東北をうろうろ(26)
 山寺 立石寺へ・・・・3

 立石寺の奥の院までよろよろと上がってきました。そして、下から見たときに行きたいと思った場所とちょっと違うことに気付きます。そして、五大堂へと向かうわけですが、見ていないものが色々あるので、その途中もぶらつきます。

 そこで・・・ジュースの販売機・・・ふむ、ここへ飲食物を運ぶのは大変!まさか、荷物用のケーブルとか引かれているのか?それとも・・・実は裏山に自動車道路があるとか・・・どうやらその手のものはないようです。

 でも・・・案外、昔あった滑り台にキャタピラのついた運搬車が控えているとか?色々と考えてしまいます。そういえば、水は?まさか、下から水道を引いているとか?100mぐらいありますから・・・10気圧?かなり厳しいですね。そりゃ無理とは思いませんが・・・ここに、寺院があるということは、絶対に水源があるに違いないと思うわけです。

 それより、この自動販売機をどうやって上げた?人間が担ぎあげた?何しろ、途中の4寸道とかどうやって?冷蔵ショーケースなどもありますが・・・大型家電は・・・まさか山門までの配達で、そこから先はご自由に?なのですかね。

 自動販売機の商品の搬入は自販機の設置業者?あまり細かく眺めなかったので良くわかりませんね。しかし、ここまで商品を上げる作業だけでも大変ですね。

 ここの営業担当になりたくはない・・・修業をするのではないのでね。

 まあ、このあたりの建物だって、建築資材は下から人力で上げたのでしょうから、結構大変ですね。

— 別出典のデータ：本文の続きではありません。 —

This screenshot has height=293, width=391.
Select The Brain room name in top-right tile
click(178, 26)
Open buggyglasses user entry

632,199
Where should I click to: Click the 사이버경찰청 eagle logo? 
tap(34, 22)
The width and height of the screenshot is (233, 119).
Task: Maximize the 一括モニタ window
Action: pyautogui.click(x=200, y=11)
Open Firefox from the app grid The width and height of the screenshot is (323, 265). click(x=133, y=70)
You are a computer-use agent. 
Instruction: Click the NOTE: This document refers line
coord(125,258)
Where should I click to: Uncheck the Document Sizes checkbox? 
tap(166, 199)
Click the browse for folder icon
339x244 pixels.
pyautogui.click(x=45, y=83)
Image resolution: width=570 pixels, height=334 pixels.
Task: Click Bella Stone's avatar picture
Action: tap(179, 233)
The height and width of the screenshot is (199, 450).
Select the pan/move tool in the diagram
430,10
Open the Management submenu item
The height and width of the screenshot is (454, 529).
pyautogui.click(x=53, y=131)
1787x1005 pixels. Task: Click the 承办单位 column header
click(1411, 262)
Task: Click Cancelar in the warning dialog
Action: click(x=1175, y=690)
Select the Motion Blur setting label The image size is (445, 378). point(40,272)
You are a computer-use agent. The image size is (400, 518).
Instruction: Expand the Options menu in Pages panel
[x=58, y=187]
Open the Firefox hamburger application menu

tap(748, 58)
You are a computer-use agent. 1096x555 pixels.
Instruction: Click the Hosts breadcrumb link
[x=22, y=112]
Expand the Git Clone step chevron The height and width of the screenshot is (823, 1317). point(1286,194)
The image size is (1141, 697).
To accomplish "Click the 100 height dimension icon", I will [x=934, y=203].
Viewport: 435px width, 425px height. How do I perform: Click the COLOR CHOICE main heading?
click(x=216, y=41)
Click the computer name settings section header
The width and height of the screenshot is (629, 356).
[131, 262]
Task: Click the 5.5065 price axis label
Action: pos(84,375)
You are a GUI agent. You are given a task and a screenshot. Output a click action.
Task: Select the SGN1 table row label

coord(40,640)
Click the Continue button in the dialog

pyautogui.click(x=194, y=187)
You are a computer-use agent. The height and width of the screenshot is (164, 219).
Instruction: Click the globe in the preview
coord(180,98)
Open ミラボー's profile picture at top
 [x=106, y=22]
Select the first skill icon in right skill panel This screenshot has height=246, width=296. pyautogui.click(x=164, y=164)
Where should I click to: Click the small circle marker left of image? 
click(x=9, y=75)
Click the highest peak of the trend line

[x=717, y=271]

 さて、水源は・・・明治時代の本を眺めると・・・ありました。獨鈷水というのが、奥の院の前にあるとのこと。名前の通り、慈覚大師が独鈷で突くと水が湧き出したというものです。山中唯一の井戸とのこと・・・しかし、井戸なんか見たかな?写真はあまり撮らなかったけど、記憶にありませんね。

 インターネットは便利です。ちゃんと昔の奥の院の写真があります。この写真によれば、金灯篭の後ろにあるということは・・・奥の院の前がテラスのようにのばされ、現在はその下にあるということかな?

 格子のはまった戸が気になったのですが・・・そこまでチェックしなかった・・・ここまでたどり着くのに体力を使い果たしていたのか?修験道は、体力の限界近くの、マイナス頭になったところで、頭の中に何かが降りてくることを体験するものなのか?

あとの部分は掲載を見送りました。